Confusing navigation in similar websites
Splitting costs
It can take a long time to organise a party!

Needs

Find information about the products
Get inspiration and tips for the parties

My solution

Inspiring users by a wide range of diverse, and beautiful party themes so that they could organise an event and would like to share it with friends.

Developing a convenient solution for splitting the check fairly so all the guests can participate in costs.

Using patterns to create a useful and intuitive checkout process. ​

Tracking guests & receiving alerts if additional party supplies need to be purchased

Task analysis & card sorting

Task analysis helped to understand the steps people usually do to organise a party – including their fears and emotion rail coaster seen from their perspective.

Card sorting helped in structuring the navigation of the site and general search engine, by capturing the common logic, which helps to bring an intuitive way of displaying informational pieces.

User Flows

Out of the pieces of information I gathered, I created user flows and sitemap.

Create a party
Invite Guests
Checkout process
Split a bill
Create a Party
Invite Guests
Check-out Process
Split a bill
Site map

Prototyping & iterating

The prototype was based on sketches made on the paper. After the first iteration based on a few testing sessions (with users matching personas), I could move to the digital prototype.

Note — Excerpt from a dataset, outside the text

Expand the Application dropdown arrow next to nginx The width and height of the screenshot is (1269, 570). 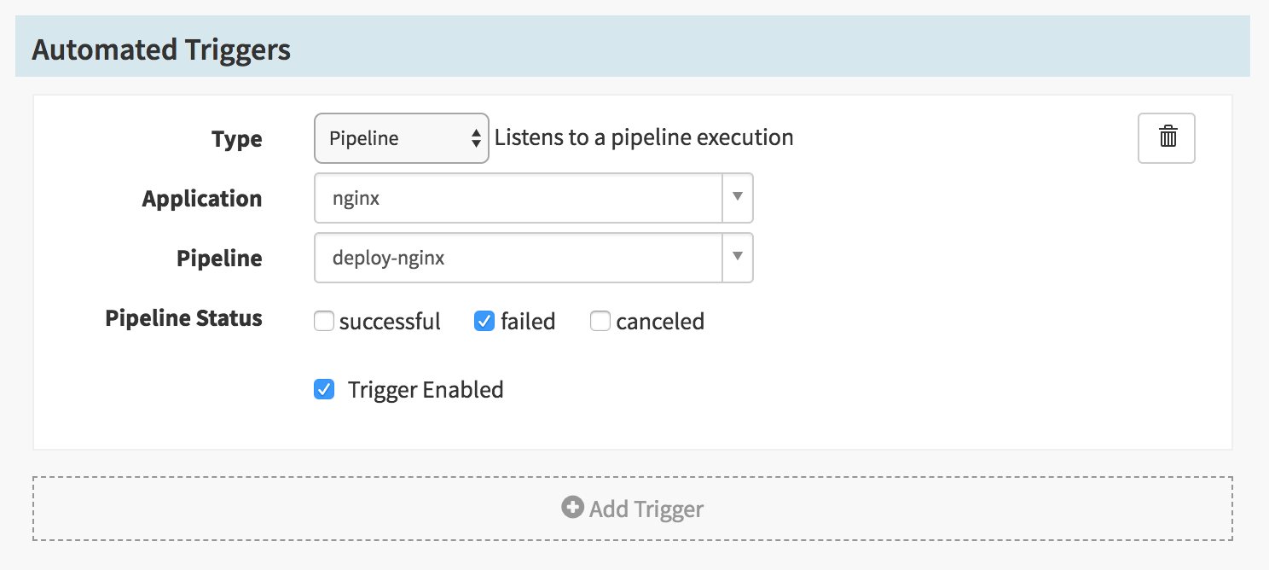(738, 198)
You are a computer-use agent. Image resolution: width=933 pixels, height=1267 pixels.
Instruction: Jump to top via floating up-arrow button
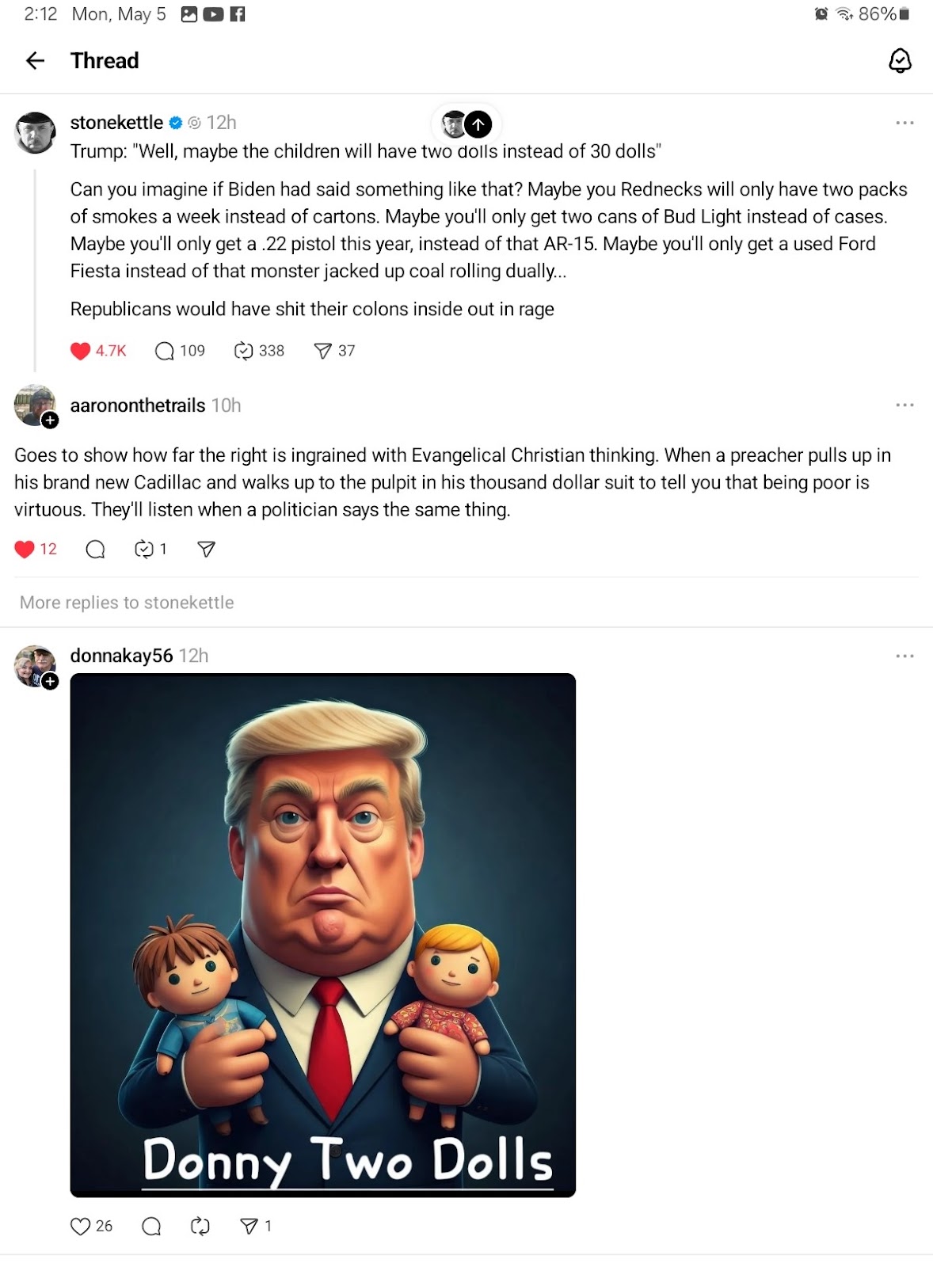(478, 124)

I repeated the process of testing and iterating. Why so? Every session like this helps to recognise potential problems that real user might face. We can improve the design before moving it to live environment. This process helps to make a strong, meaningful and so-called user friendly design.

Second iteration

Fourth iteration

Second iteration

Fourth iteration

Outcomes & deliverables

By each step, I was adding details: pictures, styling and more content, carefully observing the behaviour of attendants. After the several prototype testing sessions, the feedback was positive: user flows were clean as well as archiving the goals became easy, also the look and feel were perceived as pleasant.

Matching House of Fraser’s branding

Generally, I kept the style similar to the client’s major website with some small exceptions.